__SHORT PROBLEM__. Rewrite all the entries below, putting "Contacts" wherever "Contatti" appears and keeping everything else the same. Leave the pictures out.

__ROWS__.
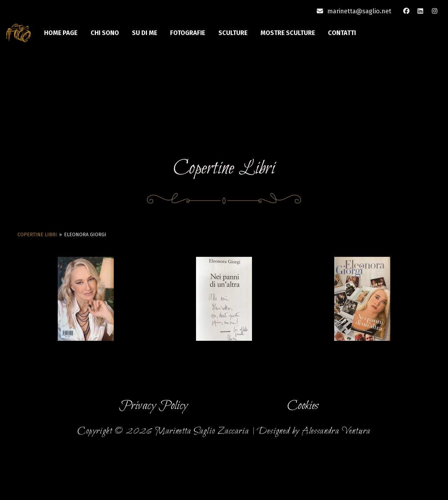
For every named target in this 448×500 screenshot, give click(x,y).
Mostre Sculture (288, 33)
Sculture (233, 33)
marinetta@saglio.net (359, 11)
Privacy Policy (153, 406)
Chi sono (105, 33)
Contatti (343, 33)
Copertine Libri (37, 234)
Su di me (145, 33)
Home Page (61, 33)
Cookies (303, 406)
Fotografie (188, 33)
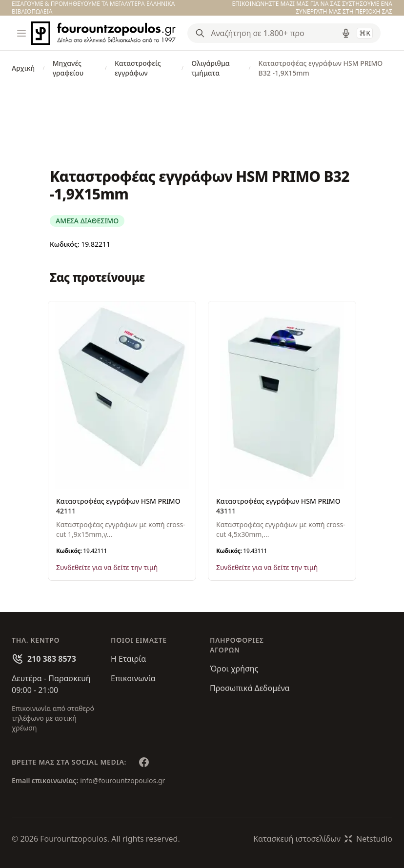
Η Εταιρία (128, 659)
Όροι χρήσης (234, 669)
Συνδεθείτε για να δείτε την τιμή (107, 567)
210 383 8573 (52, 659)
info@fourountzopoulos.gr (122, 780)
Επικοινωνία (133, 678)
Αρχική (23, 68)
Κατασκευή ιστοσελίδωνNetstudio (323, 839)
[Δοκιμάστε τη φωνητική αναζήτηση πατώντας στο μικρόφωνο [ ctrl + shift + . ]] (346, 33)
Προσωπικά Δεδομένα (250, 688)
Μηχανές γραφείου (68, 68)
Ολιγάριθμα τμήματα (210, 68)
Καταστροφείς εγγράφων (138, 68)
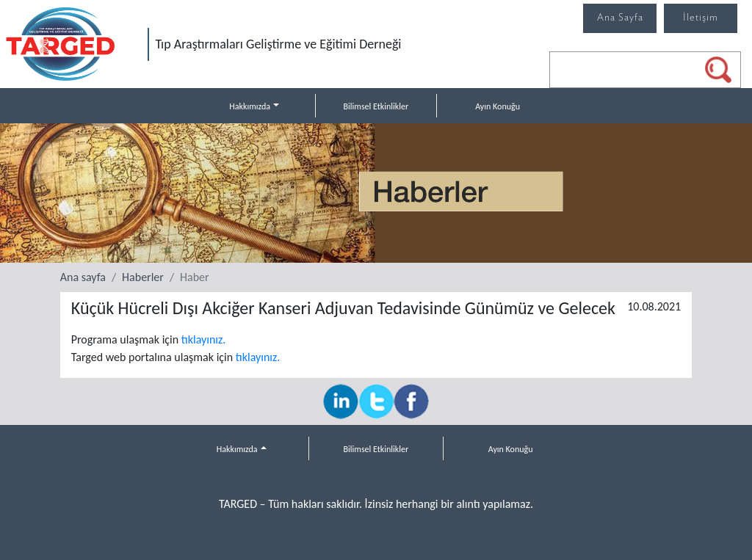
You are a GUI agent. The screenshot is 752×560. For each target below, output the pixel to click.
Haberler (142, 277)
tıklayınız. (203, 339)
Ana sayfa (83, 277)
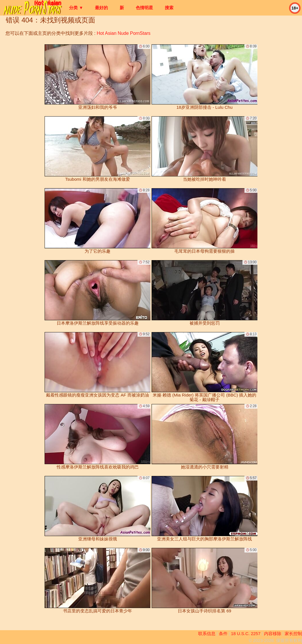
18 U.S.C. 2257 (246, 633)
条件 (223, 633)
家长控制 (293, 633)
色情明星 (144, 7)
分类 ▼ (76, 7)
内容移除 (273, 633)
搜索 (169, 7)
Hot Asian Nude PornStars (123, 33)
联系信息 (207, 633)
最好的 (101, 7)
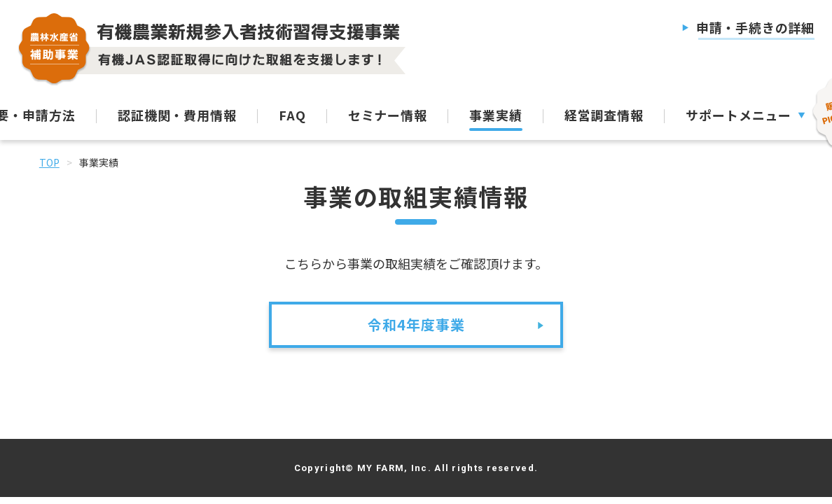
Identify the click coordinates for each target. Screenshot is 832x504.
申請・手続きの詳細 (755, 27)
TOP (49, 162)
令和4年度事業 (416, 324)
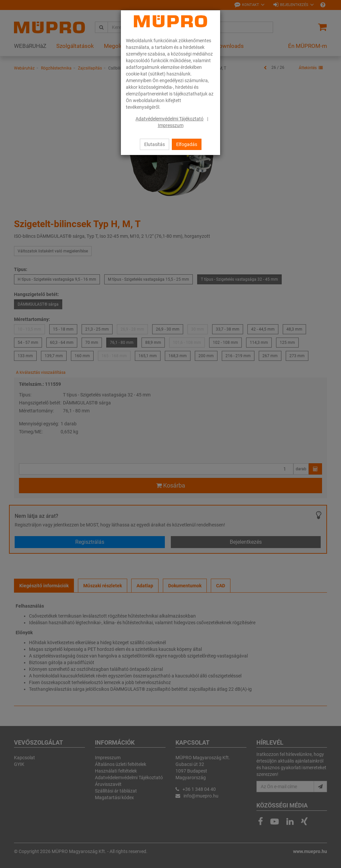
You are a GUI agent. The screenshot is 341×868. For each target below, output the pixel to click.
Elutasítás (154, 144)
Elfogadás (187, 144)
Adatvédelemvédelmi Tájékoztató (169, 119)
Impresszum (171, 125)
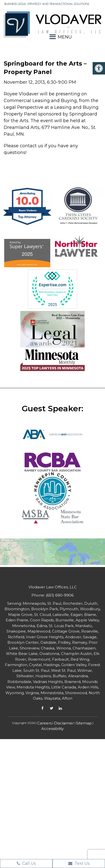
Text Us (79, 863)
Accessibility (52, 728)
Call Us (26, 863)
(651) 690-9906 (60, 595)
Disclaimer (64, 723)
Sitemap (84, 723)
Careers (44, 723)
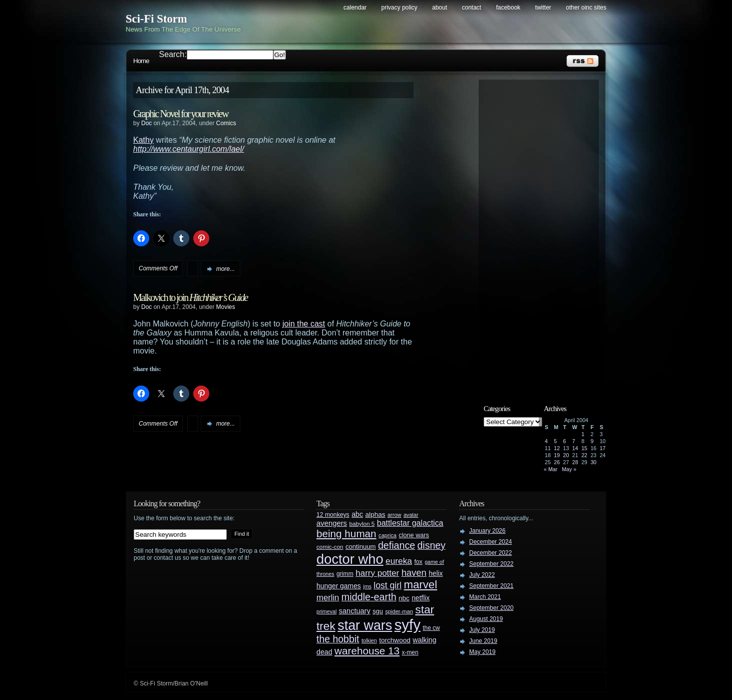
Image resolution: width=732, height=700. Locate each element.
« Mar (550, 469)
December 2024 (490, 542)
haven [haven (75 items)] (414, 572)
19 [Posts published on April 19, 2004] (557, 455)
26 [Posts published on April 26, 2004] (557, 462)
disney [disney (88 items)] (432, 545)
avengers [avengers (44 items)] (331, 523)
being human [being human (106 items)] (346, 533)
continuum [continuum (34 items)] (360, 546)
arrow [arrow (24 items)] (394, 515)
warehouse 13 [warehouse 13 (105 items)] (367, 650)
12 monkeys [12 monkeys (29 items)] (333, 515)
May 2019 (482, 652)
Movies (225, 307)
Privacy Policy (400, 8)
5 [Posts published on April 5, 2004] (555, 441)
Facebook (508, 8)
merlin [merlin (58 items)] (327, 597)
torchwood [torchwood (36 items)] (395, 640)
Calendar (355, 8)
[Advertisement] (544, 234)
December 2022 (490, 553)
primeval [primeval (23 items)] (326, 611)
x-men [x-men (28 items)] (410, 652)
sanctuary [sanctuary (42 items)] (354, 611)
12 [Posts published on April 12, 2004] (557, 448)
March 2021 (485, 597)
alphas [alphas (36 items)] (376, 514)
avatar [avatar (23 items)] (411, 515)
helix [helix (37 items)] (436, 573)
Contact (472, 8)
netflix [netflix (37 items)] (421, 598)
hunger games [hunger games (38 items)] (338, 586)
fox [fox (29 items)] (418, 562)
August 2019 (486, 619)
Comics (226, 123)
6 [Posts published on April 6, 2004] (565, 441)
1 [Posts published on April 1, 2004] (583, 434)
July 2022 (482, 575)
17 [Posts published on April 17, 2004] (603, 448)
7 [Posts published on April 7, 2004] (574, 441)
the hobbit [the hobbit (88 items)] (337, 639)
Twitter (543, 8)
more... (225, 269)
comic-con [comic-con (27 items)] (329, 546)
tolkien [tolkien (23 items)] (369, 640)
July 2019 (482, 630)
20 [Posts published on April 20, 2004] (566, 455)
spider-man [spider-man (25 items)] (399, 611)
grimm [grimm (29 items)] (345, 574)
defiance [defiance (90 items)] (397, 545)
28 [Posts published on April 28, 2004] (575, 462)
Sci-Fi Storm (156, 19)
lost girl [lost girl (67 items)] (388, 585)
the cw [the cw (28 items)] (431, 628)
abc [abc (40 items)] (357, 514)
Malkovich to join (190, 297)
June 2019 (483, 641)
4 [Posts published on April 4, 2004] (546, 441)
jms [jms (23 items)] (367, 586)
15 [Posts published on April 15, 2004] (584, 448)
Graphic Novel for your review (181, 114)
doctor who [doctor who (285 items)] (350, 559)
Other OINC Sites (586, 8)
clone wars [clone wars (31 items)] (414, 535)
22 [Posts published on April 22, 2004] (584, 455)
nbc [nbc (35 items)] (404, 598)
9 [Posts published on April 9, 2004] (592, 441)
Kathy (143, 140)
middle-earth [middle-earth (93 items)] (369, 597)
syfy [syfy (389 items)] (408, 624)
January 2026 (487, 531)
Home (141, 61)
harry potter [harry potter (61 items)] (377, 573)
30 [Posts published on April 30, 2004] (593, 462)
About (440, 8)
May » (569, 469)
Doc (146, 123)
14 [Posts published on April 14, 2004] (575, 448)
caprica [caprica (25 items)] (388, 535)
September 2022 (491, 564)
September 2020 (491, 608)
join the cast (303, 323)
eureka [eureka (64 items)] (399, 561)
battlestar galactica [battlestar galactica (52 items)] (410, 523)
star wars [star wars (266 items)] (364, 625)
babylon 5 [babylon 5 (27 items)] (361, 523)
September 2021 (491, 586)
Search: (173, 54)
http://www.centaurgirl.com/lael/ (188, 149)
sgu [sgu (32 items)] (378, 611)
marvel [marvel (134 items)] (420, 584)
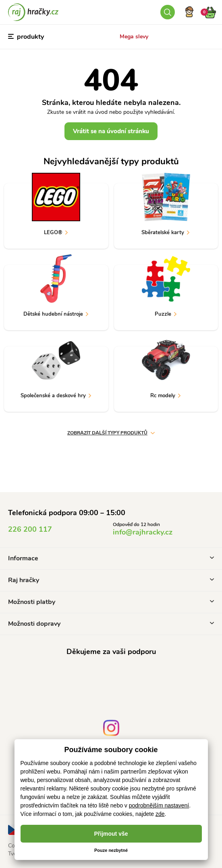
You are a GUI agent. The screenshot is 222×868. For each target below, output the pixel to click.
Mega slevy (134, 36)
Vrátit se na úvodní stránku (111, 131)
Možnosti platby (111, 602)
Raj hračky (111, 580)
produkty (26, 37)
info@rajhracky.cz (143, 532)
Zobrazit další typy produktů (111, 433)
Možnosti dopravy (111, 624)
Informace (111, 558)
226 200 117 (30, 529)
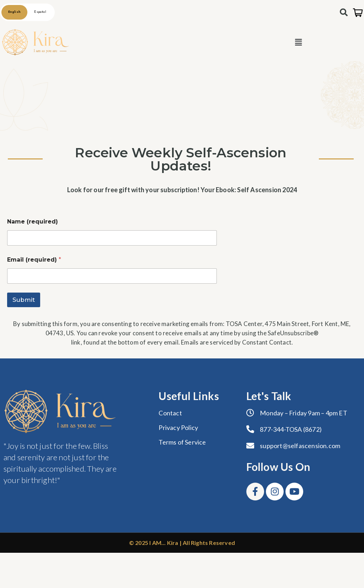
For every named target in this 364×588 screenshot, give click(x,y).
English (14, 12)
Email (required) (34, 259)
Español (40, 12)
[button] (298, 42)
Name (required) (32, 221)
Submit (23, 300)
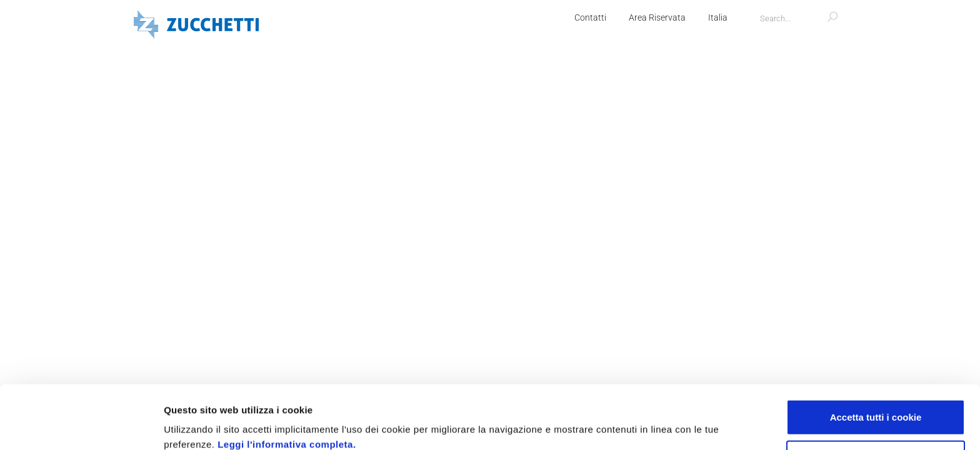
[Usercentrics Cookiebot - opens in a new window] (81, 426)
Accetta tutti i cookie (876, 357)
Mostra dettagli (664, 425)
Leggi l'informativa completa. (286, 384)
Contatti (590, 18)
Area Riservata (657, 18)
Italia (718, 18)
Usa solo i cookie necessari (876, 398)
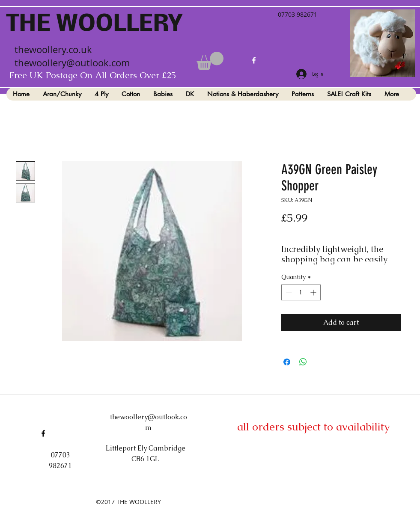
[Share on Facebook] (287, 362)
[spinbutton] (301, 292)
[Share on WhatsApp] (303, 362)
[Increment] (314, 292)
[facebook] (254, 60)
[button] (210, 61)
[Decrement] (288, 292)
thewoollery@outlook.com (72, 62)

__COMPLETE RESPONSE__.
For every named target in this 448×500 screenshot, give click(x,y).
Mostre Sculture (288, 33)
Sculture (233, 33)
marinetta@saglio.net (359, 11)
Privacy Policy (153, 406)
Chi sono (105, 33)
Contacts (343, 33)
Copertine Libri (37, 234)
Su di me (145, 33)
Home Page (61, 33)
Cookies (303, 406)
Fotografie (188, 33)
Η Εταιρία (128, 659)
Όροι χρήσης (234, 669)
Συνδεθείτε για να δείτε την τιμή (107, 567)
210 383 8573 (52, 659)
info@fourountzopoulos.gr (122, 780)
Επικοινωνία (133, 678)
Αρχική (23, 68)
Κατασκευή ιστοσελίδωνNetstudio (323, 839)
[Δοκιμάστε τη φωνητική αναζήτηση πατώντας στο μικρόφωνο [ ctrl + shift + . ]] (346, 33)
Προσωπικά Δεδομένα (250, 688)
Μηχανές γραφείου (68, 68)
Ολιγάριθμα τμήματα (210, 68)
Καταστροφείς εγγράφων (138, 68)
You are a GUI agent. The screenshot is 752×560. For each target below, output the pixel to click.
Haberler (142, 277)
tıklayınız. (203, 339)
Ana sayfa (83, 277)
18 U.S.C. 2257 (246, 633)
条件 (223, 633)
家长控制 (293, 633)
色情明星 (144, 7)
分类 ▼ (76, 7)
内容移除 (273, 633)
搜索 (169, 7)
Hot Asian Nude PornStars (123, 33)
联系信息 (207, 633)
最好的 (101, 7)
Identify the click coordinates for each target. Screenshot is 832x504.
申請・手続きの詳細 (755, 27)
TOP (49, 162)
令和4年度事業 (416, 324)
You are a GUI agent. The screenshot is 341×868. For each target below, output the pixel to click.
Elutasítás (154, 144)
Elfogadás (187, 144)
Adatvédelemvédelmi Tájékoztató (169, 119)
Impresszum (171, 125)
Text Us (79, 863)
Accessibility (52, 728)
Call Us (26, 863)
(651) 690-9906 (60, 595)
Disclaimer (64, 723)
Sitemap (84, 723)
Careers (44, 723)
Image resolution: width=732, height=700. Locate each element.
« Mar (550, 469)
December 2024 (490, 542)
haven [haven (75 items)] (414, 572)
19 [Posts published on April 19, 2004] (557, 455)
26 [Posts published on April 26, 2004] (557, 462)
disney [disney (88 items)] (432, 545)
avengers [avengers (44 items)] (331, 523)
being human [being human (106 items)] (346, 533)
continuum [continuum (34 items)] (360, 546)
arrow [arrow (24 items)] (394, 515)
warehouse 13 [warehouse 13 (105 items)] (367, 650)
12 monkeys [12 monkeys (29 items)] (333, 515)
May 2019 (482, 652)
Movies (225, 307)
Privacy Policy (400, 8)
5 [Posts published on April 5, 2004] (555, 441)
Facebook (508, 8)
merlin [merlin (58 items)] (327, 597)
torchwood [torchwood (36 items)] (395, 640)
Calendar (355, 8)
[Advertisement] (544, 234)
December 2022 (490, 553)
primeval [primeval (23 items)] (326, 611)
x-men [x-men (28 items)] (410, 652)
sanctuary [sanctuary (42 items)] (354, 611)
12 [Posts published on April 12, 2004] (557, 448)
March 2021 (485, 597)
alphas [alphas (36 items)] (376, 514)
avatar [avatar (23 items)] (411, 515)
helix [helix (37 items)] (436, 573)
Contact (472, 8)
netflix [netflix (37 items)] (421, 598)
hunger games [hunger games (38 items)] (338, 586)
fox [fox (29 items)] (418, 562)
August 2019 (486, 619)
Comics (226, 123)
6 [Posts published on April 6, 2004] (565, 441)
1 [Posts published on April 1, 2004] (583, 434)
July 2022 (482, 575)
17 [Posts published on April 17, 2004] (603, 448)
7 [Posts published on April 7, 2004] (574, 441)
the hobbit [the hobbit (88 items)] (337, 639)
Twitter (543, 8)
more... (225, 269)
comic-con [comic-con (27 items)] (329, 546)
tolkien [tolkien (23 items)] (369, 640)
July 2019 (482, 630)
20 [Posts published on April 20, 2004] (566, 455)
spider-man [spider-man (25 items)] (399, 611)
grimm [grimm (29 items)] (345, 574)
defiance [defiance (90 items)] (397, 545)
28 [Posts published on April 28, 2004] (575, 462)
Sci-Fi Storm (156, 19)
lost girl [lost girl (67 items)] (388, 585)
the cw [the cw (28 items)] (431, 628)
abc [abc (40 items)] (357, 514)
Malkovich to join (190, 297)
June 2019 (483, 641)
4 [Posts published on April 4, 2004] (546, 441)
jms [jms (23 items)] (367, 586)
15 [Posts published on April 15, 2004] (584, 448)
Graphic Novel for your review (181, 114)
doctor who [doctor who (285 items)] (350, 559)
Other OINC Sites (586, 8)
clone wars [clone wars (31 items)] (414, 535)
22 [Posts published on April 22, 2004] (584, 455)
nbc [nbc (35 items)] (404, 598)
9 [Posts published on April 9, 2004] (592, 441)
Kathy (143, 140)
middle-earth [middle-earth (93 items)] (369, 597)
syfy [syfy (389 items)] (408, 624)
January 2026 (487, 531)
Home (141, 61)
harry potter [harry potter (61 items)] (377, 573)
30 [Posts published on April 30, 2004] (593, 462)
About (440, 8)
May » (569, 469)
Doc (146, 123)
14 [Posts published on April 14, 2004] (575, 448)
caprica [caprica (25 items)] (388, 535)
September 2022 (491, 564)
September 2020 (491, 608)
join the cast (303, 323)
eureka [eureka (64 items)] (399, 561)
battlestar galactica [battlestar galactica (52 items)] (410, 523)
star wars [star wars (266 items)] (364, 625)
babylon 5 [babylon 5 (27 items)] (361, 523)
September 2021 (491, 586)
Search: (173, 54)
http://www.centaurgirl.com/lael/ (188, 149)
sgu [sgu (32 items)] (378, 611)
marvel [marvel (134 items)] (420, 584)
You are a GUI agent. The screenshot is 222×868. For each target below, output the pixel to click.
Mega slevy (134, 36)
Vrátit se na úvodní stránku (111, 131)
Možnosti platby (111, 602)
Raj hračky (111, 580)
produkty (26, 37)
info@rajhracky.cz (143, 532)
Zobrazit další typy produktů (111, 433)
Možnosti dopravy (111, 624)
Informace (111, 558)
226 200 117 (30, 529)
For every named target in this 364×588 screenshot, give click(x,y).
English (14, 12)
Email (required) (34, 259)
Español (40, 12)
[button] (298, 42)
Name (required) (32, 221)
Submit (23, 300)
[Usercentrics Cookiebot - opens in a new window] (81, 426)
Accetta tutti i cookie (876, 357)
Mostra dettagli (664, 425)
Leggi l'informativa completa. (286, 384)
Contacts (590, 18)
Area Riservata (657, 18)
Italia (718, 18)
Usa solo i cookie necessari (876, 398)
[Share on Facebook] (287, 362)
[spinbutton] (301, 292)
[Share on WhatsApp] (303, 362)
[Increment] (314, 292)
[facebook] (254, 60)
[button] (210, 61)
[Decrement] (288, 292)
thewoollery@outlook.com (72, 62)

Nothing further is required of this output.